Given entries »
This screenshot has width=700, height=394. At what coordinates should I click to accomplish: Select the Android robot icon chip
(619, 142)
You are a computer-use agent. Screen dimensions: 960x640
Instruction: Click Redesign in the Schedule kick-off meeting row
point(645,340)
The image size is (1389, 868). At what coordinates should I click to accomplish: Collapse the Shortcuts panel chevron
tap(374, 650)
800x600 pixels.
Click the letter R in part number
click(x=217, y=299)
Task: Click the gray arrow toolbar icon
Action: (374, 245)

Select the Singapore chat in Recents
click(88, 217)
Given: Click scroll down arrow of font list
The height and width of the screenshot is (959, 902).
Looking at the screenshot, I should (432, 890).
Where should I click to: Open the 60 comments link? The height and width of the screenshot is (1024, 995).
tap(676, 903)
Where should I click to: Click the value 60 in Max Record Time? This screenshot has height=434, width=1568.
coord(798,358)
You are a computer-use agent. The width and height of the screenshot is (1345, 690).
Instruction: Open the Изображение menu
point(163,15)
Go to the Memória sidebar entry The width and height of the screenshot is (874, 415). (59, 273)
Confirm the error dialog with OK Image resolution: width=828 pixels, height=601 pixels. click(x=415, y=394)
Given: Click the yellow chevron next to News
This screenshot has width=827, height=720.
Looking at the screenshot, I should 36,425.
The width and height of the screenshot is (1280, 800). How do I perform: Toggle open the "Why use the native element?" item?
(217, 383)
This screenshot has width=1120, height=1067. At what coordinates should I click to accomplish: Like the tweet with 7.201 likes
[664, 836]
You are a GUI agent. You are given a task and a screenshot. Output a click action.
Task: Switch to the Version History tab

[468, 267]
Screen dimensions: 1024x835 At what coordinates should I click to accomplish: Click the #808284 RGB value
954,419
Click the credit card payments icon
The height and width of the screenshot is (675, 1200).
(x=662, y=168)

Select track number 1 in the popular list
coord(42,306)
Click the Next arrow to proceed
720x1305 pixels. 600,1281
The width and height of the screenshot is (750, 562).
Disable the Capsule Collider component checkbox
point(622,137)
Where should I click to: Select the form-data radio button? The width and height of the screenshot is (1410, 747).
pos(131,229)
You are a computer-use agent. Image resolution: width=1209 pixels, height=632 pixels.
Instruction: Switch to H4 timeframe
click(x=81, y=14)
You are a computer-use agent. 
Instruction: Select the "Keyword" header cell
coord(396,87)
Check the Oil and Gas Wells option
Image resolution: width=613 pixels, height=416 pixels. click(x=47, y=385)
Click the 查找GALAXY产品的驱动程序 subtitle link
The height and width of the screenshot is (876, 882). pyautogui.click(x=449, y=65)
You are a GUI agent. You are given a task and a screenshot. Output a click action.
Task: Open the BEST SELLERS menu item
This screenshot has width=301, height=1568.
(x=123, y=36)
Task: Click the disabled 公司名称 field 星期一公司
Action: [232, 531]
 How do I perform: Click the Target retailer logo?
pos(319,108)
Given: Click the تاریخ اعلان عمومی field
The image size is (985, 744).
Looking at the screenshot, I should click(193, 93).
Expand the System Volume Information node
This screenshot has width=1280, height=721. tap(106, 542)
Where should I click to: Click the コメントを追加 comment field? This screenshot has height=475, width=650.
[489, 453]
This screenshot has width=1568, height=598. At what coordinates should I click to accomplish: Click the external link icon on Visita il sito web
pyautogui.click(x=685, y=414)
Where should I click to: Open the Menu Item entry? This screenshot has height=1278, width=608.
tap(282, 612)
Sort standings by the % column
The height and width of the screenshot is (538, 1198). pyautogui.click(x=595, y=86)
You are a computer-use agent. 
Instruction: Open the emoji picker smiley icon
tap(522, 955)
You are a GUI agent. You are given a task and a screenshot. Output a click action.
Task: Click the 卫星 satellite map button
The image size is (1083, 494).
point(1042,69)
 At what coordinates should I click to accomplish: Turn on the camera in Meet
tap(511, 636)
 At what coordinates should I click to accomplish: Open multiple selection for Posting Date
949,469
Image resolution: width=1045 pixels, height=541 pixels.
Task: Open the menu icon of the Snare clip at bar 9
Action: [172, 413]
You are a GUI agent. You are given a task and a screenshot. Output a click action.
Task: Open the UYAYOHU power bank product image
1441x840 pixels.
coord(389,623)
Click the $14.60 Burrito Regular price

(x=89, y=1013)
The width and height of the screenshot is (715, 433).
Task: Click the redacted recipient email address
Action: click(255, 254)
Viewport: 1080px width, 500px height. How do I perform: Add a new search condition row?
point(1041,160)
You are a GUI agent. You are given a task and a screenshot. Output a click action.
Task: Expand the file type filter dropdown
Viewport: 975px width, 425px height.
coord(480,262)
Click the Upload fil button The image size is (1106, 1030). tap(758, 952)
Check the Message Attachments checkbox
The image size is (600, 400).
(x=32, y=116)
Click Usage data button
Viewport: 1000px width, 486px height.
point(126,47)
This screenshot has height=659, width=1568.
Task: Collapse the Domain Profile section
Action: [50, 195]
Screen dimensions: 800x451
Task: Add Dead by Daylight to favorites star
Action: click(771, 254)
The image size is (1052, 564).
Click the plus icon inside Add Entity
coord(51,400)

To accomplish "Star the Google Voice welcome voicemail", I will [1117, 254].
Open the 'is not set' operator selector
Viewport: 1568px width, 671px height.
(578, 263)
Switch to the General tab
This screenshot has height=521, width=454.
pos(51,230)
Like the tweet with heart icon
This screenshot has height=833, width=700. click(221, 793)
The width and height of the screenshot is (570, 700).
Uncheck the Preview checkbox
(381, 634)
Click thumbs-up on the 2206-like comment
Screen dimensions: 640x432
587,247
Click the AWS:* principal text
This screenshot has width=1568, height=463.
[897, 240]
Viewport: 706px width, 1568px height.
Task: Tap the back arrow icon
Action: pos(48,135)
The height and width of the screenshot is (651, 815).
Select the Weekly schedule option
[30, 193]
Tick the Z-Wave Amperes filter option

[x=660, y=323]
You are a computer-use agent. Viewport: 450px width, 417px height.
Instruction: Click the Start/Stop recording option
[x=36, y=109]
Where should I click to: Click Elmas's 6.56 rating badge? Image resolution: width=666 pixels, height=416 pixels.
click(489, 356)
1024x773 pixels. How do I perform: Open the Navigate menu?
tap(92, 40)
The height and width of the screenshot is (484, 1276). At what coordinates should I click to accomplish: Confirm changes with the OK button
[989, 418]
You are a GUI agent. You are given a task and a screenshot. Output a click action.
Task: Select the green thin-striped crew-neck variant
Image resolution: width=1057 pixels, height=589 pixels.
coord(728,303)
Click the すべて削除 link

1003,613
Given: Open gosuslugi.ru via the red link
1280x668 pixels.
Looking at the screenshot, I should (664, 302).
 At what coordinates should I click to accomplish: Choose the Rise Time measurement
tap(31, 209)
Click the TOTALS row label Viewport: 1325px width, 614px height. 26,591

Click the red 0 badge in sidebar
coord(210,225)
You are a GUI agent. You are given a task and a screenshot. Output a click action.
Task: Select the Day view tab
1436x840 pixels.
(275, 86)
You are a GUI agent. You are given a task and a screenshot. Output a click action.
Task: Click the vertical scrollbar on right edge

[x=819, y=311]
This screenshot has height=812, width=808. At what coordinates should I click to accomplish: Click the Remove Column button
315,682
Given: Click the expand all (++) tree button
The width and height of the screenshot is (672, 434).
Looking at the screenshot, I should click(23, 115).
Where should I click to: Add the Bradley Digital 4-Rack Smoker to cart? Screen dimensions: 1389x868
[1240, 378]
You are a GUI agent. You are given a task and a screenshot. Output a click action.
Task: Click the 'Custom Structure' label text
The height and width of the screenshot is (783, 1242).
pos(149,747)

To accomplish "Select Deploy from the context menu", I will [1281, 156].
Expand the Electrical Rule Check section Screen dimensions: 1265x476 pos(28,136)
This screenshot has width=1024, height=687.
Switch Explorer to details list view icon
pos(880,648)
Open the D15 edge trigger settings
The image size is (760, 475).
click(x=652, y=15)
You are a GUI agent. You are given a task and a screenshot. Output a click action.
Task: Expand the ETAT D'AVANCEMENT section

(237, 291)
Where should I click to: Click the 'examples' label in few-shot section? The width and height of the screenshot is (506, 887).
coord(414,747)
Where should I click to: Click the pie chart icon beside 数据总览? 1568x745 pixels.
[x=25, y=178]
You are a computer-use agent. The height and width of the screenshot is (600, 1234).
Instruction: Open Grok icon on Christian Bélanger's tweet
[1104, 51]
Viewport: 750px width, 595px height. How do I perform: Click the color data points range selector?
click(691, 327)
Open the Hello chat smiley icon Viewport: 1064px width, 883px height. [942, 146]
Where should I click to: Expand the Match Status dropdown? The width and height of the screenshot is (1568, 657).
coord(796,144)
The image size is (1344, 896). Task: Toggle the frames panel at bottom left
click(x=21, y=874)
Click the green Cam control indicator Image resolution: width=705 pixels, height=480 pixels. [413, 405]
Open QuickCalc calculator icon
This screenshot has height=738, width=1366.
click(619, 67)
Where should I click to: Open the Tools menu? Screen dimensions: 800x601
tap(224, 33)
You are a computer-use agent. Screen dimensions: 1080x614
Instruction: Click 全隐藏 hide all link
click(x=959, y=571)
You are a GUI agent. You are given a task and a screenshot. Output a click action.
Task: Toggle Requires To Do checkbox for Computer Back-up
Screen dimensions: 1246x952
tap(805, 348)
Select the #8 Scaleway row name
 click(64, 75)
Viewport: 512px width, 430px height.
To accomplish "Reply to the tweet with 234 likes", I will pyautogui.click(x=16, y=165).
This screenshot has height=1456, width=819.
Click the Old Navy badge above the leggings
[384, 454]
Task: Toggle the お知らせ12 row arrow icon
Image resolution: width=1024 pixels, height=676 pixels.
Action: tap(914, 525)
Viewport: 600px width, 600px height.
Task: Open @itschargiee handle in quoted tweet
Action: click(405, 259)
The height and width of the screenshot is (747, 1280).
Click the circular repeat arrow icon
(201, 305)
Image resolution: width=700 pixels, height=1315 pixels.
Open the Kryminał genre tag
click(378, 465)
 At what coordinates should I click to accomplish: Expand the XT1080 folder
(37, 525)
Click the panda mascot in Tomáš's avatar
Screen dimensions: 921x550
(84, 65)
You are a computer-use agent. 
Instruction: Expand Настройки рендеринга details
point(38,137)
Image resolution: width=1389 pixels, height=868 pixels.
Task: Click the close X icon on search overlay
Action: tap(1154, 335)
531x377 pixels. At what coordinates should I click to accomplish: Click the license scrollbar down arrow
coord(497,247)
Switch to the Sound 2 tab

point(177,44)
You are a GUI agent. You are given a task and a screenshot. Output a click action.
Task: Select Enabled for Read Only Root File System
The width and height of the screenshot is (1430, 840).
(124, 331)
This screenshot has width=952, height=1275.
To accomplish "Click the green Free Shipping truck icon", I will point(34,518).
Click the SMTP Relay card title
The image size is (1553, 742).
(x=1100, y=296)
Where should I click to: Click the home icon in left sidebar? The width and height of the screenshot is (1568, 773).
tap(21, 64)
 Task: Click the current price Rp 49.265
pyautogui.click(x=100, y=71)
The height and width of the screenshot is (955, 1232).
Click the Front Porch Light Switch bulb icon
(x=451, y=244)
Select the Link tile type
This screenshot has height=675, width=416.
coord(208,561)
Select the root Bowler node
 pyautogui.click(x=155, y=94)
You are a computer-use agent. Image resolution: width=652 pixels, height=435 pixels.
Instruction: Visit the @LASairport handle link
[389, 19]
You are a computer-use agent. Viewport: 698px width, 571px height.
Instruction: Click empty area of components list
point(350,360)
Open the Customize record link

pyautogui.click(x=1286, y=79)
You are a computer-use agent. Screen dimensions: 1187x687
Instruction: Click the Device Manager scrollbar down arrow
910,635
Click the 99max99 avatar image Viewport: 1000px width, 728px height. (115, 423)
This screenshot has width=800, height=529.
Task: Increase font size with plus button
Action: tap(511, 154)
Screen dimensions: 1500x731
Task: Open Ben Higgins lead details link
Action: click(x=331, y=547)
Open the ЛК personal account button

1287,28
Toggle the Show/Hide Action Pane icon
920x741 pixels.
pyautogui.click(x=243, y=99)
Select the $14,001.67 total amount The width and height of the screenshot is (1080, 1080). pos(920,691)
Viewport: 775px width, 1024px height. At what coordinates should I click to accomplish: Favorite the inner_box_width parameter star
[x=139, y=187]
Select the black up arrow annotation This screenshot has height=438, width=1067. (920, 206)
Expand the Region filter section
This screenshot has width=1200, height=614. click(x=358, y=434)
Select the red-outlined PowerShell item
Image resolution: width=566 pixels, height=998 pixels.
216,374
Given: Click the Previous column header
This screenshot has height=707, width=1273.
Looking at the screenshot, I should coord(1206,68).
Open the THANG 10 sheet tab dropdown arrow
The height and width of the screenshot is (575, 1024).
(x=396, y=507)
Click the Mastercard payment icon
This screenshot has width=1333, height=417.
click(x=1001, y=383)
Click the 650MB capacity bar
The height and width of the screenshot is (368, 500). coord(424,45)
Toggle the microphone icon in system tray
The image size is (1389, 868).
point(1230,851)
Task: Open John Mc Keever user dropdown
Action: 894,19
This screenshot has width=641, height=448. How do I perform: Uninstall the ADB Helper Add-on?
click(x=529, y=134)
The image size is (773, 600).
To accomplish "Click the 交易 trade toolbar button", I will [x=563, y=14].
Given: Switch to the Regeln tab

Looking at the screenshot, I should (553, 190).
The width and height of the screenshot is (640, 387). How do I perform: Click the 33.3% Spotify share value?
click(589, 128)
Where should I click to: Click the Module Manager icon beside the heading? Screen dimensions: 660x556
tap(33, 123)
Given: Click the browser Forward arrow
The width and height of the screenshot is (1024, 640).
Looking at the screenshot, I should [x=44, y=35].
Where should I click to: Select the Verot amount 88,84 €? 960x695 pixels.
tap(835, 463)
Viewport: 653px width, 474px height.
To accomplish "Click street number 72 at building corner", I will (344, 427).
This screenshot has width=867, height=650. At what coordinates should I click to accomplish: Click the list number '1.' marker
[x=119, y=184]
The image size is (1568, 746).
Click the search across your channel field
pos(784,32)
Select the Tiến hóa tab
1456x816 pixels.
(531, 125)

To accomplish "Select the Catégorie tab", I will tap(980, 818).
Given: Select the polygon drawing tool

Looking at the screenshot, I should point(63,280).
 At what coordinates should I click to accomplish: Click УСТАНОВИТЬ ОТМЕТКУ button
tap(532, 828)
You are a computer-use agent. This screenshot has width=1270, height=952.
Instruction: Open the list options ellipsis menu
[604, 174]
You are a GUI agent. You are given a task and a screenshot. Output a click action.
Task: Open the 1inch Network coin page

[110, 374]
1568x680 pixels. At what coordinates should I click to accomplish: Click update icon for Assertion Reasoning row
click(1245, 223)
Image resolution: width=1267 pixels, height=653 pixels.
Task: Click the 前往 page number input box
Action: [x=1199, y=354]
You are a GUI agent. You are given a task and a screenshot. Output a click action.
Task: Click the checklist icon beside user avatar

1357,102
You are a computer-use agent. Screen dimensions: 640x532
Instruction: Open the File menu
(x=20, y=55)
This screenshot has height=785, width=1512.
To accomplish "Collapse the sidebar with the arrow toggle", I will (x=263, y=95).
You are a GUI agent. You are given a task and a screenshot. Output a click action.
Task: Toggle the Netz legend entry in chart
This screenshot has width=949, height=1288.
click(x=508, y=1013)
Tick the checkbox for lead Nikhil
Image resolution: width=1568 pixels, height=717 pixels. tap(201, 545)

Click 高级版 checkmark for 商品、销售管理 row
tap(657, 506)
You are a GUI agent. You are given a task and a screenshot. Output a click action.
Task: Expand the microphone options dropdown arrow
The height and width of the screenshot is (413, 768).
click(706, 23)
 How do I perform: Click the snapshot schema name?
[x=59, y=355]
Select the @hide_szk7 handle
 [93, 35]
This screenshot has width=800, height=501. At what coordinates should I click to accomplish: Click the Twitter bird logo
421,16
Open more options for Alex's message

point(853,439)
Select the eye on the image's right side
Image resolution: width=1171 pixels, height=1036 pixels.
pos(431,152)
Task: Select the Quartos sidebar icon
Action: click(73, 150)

The problem »
Write only the number of lines in the records that include the word "microphone".

Exercise response »
2